Mailing List Archive

Re: regexp performance
[.Cc'ed to the String-SIG; sheesh, what's the point of having SIGs
otherwise?]

Fredrik Lundh writes:
>any special pattern constructs that are in need of per-
>formance improvements? (compared to Perl, that is).

In the 1.5 source tree, I think one major slowdown is coming from the
malloc'ed failure stack. This was introduced in order to prevent an
expression like (x)* from filling the stack when applied to a string
contained 50,000 'x' characters (hence 50,000 recursive function
calls). I'd like to get rid of this stack because it's slow and
requires much tedious patching of the upstream PCRE.

>or maybe anyone has an extensive performance test
>suite for perlish regular expressions? (preferrably based
>on how real people use regular expressions, not only on
>things that are known to be slow if not optimized)

Friedl's book describes several optimizations which aren't implemented
in PCRE. The problem is that PCRE never builds a parse tree, and
parse trees are easy to analyse recursively.
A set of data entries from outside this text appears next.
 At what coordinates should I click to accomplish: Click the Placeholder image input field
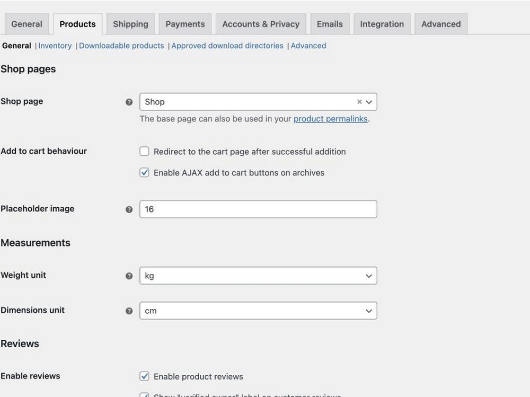[258, 209]
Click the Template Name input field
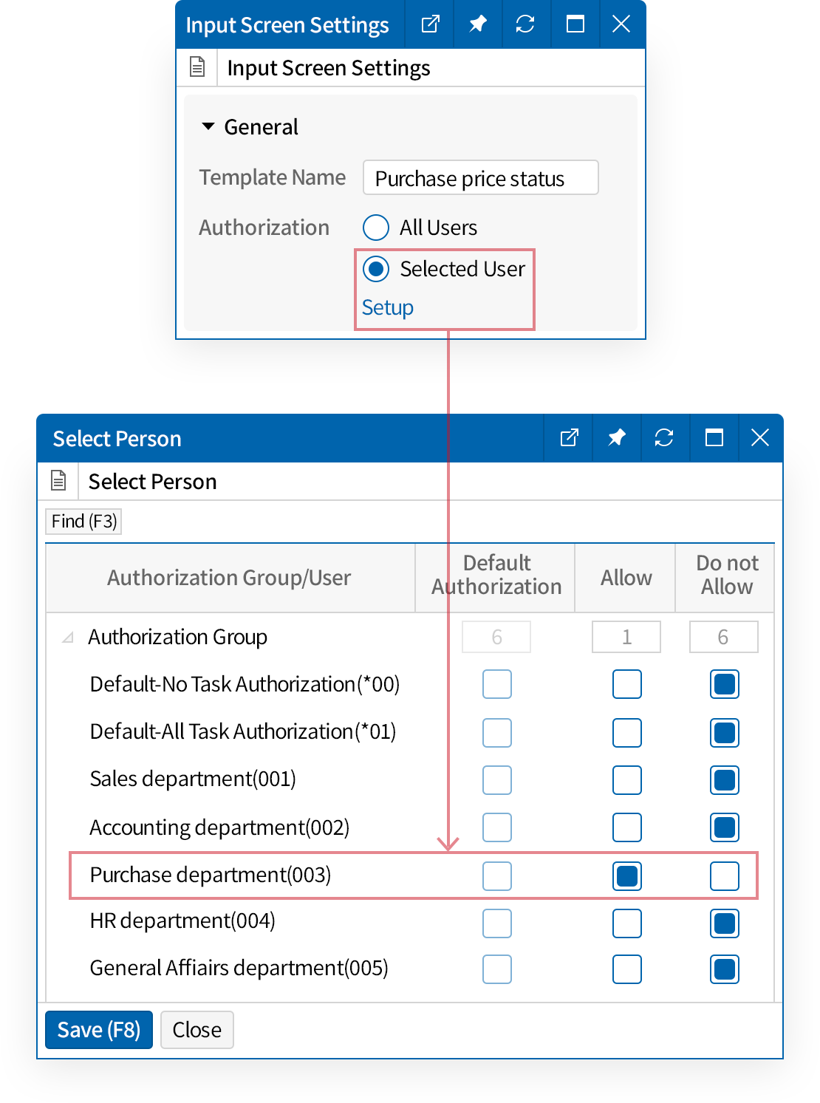The height and width of the screenshot is (1103, 820). (480, 178)
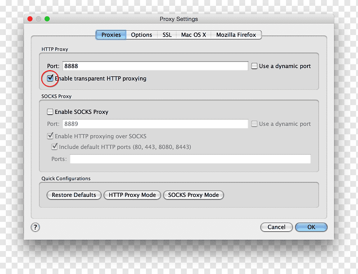Select the Proxies tab
Image resolution: width=358 pixels, height=274 pixels.
click(111, 35)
Instead, PCRE's
functions actually look at the compiled byte codes (for example, look
at find_firstchar or is_anchored in pypcre.c), but this makes analysis
functions hard to write, and rearranging the code near-impossible.

--
A.M. Kuchling http://starship.python.net/crew/amk/
I didn't say it was my fault. I said it was my responsibility. I know the
difference.
-- Rose Walker, in SANDMAN #60: "The Kindly Ones:4"
RE: [String-SIG] Re: regexp performance [ In reply to ]
[Andrew M. Kuchling]
> ...
> Friedl's book describes several optimizations which aren't implemented
> in PCRE. The problem is that PCRE never builds a parse tree, and
> parse trees are easy to analyse recursively. Instead, PCRE's
> functions actually look at the compiled byte codes (for example, look
> at find_firstchar or is_anchored in pypcre.c), but this makes analysis
> functions hard to write, and rearranging the code near-impossible.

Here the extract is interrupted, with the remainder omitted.